Consigne écrite: Recopiez mot pour mot, en entier, le texte ci-dessous sur Didier Deschamps et Thierry Henry avant la demi-finale du Mondial 2018.

### Extrait du document ###

C'est une bien étrange façon de célébrer le vingtième anniversaire de la victoire des Bleus en finale de la Coupe du monde. Leur capitaine, Didier Deschamps, et leur meilleur buteur lors de la compétition en 1998, Thierry Henry, seront opposés, mardi, en demi-finales du Mondial 2018. D'un côté, Didier Deschamps, 49 ans, est sélectionneur de l'équipe de France depuis 2012. De l'autre, le meilleur buteur de l'histoire des Bleus (51 buts), 40 ans, sera assis sur le banc des Belges. Il est depuis deux ans l'un des adjoints du sélectionneur espagnol de la sélection belge, Roberto Martinez, ancien coach reconnu en Angleterre.
"Ça fait bizarre". "C'est une situation difficile pour lui", a estimé Didier Deschamps en conférence de presse. "Ça arrive en club quand vous êtes dans un club étranger et jouez une équipe française. Là, c'est un cran au-dessus mais il le savait très bien que ça pourrait être un cas de figure."

### Extraits de données ###

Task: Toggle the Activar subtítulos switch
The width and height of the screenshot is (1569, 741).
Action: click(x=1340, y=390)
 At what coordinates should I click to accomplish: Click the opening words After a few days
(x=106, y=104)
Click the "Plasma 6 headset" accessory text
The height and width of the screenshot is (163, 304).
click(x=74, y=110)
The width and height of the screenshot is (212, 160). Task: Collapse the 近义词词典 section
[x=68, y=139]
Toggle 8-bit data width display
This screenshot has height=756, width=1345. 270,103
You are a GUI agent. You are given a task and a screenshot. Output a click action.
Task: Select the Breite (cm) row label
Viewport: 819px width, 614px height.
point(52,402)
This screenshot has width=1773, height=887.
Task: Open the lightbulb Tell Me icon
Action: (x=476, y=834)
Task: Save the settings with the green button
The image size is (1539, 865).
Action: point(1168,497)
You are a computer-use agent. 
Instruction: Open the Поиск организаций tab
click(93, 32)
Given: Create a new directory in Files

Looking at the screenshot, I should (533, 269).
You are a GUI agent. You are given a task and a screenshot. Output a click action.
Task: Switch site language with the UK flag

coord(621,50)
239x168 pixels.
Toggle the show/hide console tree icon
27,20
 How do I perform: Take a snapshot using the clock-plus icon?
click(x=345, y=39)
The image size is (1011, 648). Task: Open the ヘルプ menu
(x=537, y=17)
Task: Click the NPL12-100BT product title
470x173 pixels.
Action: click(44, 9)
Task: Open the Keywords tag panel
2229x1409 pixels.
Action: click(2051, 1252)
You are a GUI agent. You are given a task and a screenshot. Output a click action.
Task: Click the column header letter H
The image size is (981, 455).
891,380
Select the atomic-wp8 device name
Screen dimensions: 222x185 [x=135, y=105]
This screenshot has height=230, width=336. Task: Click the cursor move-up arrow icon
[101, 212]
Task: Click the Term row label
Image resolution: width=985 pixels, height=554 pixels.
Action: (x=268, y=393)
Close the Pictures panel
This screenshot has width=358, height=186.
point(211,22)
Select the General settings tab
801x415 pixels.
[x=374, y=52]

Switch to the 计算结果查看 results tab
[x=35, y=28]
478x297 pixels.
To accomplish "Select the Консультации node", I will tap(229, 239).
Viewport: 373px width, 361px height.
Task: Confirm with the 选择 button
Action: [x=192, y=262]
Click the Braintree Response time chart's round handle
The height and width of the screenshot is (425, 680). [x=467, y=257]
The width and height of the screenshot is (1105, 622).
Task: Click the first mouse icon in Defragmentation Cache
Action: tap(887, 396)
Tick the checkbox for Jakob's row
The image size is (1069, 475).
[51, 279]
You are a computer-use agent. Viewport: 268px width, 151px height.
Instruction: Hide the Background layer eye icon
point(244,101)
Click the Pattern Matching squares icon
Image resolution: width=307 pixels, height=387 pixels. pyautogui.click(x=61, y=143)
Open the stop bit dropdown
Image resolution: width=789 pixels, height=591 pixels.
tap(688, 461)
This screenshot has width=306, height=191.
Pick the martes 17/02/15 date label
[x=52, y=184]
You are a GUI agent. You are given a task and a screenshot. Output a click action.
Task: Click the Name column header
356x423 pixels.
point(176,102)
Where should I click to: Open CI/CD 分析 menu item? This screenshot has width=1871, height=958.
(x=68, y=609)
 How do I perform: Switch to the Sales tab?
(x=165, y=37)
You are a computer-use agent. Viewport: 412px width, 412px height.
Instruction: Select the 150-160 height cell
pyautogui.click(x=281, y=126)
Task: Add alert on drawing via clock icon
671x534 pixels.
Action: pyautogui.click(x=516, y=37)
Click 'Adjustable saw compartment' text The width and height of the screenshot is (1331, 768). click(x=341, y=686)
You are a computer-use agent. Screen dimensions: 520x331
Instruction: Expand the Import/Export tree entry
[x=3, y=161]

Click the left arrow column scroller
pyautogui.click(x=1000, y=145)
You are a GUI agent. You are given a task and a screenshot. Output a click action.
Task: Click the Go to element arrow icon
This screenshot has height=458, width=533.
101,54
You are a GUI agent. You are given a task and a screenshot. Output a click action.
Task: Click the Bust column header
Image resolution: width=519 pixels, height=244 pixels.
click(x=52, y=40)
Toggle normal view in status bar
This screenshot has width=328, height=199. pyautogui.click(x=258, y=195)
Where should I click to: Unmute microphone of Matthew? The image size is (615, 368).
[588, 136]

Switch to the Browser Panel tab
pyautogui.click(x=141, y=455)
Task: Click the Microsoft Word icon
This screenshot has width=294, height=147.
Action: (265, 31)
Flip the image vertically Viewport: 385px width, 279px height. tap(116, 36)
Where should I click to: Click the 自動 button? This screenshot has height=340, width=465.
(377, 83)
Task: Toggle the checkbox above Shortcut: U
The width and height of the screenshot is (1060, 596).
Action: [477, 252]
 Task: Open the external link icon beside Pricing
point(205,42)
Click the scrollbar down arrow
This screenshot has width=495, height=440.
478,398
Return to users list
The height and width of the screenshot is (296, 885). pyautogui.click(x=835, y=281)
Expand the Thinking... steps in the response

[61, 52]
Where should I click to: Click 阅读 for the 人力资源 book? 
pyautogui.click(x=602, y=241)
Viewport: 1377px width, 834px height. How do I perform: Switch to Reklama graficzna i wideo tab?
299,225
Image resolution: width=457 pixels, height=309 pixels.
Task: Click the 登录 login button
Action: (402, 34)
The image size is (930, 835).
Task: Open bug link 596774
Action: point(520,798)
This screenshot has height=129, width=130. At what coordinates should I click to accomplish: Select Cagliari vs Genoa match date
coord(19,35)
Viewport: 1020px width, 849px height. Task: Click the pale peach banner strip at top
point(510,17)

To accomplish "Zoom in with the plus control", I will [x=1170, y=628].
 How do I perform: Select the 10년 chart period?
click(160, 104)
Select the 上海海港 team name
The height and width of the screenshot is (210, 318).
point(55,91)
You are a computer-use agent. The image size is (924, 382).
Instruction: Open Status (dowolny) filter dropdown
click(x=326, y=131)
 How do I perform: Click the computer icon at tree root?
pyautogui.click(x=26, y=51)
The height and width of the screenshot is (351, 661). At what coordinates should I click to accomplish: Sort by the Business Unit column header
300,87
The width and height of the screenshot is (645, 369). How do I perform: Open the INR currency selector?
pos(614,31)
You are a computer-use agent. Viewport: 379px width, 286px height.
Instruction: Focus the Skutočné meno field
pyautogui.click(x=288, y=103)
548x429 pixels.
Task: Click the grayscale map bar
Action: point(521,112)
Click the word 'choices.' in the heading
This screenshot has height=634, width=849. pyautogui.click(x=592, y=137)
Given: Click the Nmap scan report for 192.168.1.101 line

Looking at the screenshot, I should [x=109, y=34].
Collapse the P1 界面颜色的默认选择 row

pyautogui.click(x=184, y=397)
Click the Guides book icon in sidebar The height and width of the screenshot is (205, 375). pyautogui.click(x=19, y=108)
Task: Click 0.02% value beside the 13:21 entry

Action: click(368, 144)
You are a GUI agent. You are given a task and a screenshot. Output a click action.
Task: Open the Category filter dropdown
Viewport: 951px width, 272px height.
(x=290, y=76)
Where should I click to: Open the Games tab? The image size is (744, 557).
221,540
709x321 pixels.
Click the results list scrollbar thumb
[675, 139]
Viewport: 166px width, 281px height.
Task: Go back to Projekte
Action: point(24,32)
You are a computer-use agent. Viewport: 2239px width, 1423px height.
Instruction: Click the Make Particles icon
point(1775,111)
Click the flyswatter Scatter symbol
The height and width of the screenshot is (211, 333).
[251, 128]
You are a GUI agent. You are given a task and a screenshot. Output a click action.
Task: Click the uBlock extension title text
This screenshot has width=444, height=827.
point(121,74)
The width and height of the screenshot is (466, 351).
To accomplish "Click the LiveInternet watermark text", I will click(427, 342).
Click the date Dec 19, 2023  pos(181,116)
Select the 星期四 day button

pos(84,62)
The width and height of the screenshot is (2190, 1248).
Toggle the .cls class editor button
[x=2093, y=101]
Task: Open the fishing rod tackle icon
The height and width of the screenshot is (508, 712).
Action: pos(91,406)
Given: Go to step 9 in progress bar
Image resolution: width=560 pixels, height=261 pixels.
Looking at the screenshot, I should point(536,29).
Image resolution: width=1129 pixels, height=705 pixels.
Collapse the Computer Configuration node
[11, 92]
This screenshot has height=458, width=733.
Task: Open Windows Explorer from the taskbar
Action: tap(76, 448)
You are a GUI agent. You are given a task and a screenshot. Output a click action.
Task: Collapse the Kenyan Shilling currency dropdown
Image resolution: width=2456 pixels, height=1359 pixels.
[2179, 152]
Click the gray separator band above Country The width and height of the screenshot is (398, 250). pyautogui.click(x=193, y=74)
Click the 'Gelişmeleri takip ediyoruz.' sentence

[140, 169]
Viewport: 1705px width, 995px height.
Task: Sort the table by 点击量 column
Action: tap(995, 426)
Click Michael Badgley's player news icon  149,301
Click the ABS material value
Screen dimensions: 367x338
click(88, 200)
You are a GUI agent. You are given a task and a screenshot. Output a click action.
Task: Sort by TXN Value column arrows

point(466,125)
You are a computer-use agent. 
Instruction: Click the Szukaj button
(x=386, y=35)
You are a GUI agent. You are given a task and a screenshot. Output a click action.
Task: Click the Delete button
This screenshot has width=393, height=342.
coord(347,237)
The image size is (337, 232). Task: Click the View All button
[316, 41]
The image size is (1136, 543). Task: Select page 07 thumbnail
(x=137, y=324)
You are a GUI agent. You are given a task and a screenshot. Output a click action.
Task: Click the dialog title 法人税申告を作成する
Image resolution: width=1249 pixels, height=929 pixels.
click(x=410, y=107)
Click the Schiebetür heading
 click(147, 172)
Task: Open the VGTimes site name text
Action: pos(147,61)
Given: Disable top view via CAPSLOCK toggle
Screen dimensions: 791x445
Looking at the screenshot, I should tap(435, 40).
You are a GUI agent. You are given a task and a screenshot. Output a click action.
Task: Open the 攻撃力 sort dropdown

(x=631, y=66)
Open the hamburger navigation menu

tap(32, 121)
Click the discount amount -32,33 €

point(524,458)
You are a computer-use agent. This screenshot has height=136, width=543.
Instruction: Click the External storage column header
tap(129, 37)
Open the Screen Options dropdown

###

Réponse attendue:
C'est une bien étrange façon de célébrer le vingtième anniversaire de la victoire des Bleus en finale de la Coupe du monde. Leur capitaine, Didier Deschamps, et leur meilleur buteur lors de la compétition en 1998, Thierry Henry, seront opposés, mardi, en demi-finales du Mondial 2018. D'un côté, Didier Deschamps, 49 ans, est sélectionneur de l'équipe de France depuis 2012. De l'autre, le meilleur buteur de l'histoire des Bleus (51 buts), 40 ans, sera assis sur le banc des Belges. Il est depuis deux ans l'un des adjoints du sélectionneur espagnol de la sélection belge, Roberto Martinez, ancien coach reconnu en Angleterre.
"Ça fait bizarre". "C'est une situation difficile pour lui", a estimé Didier Deschamps en conférence de presse. "Ça arrive en club quand vous êtes dans un club étranger et jouez une équipe française. Là, c'est un cran au-dessus mais il le savait très bien que ça pourrait être un cas de figure."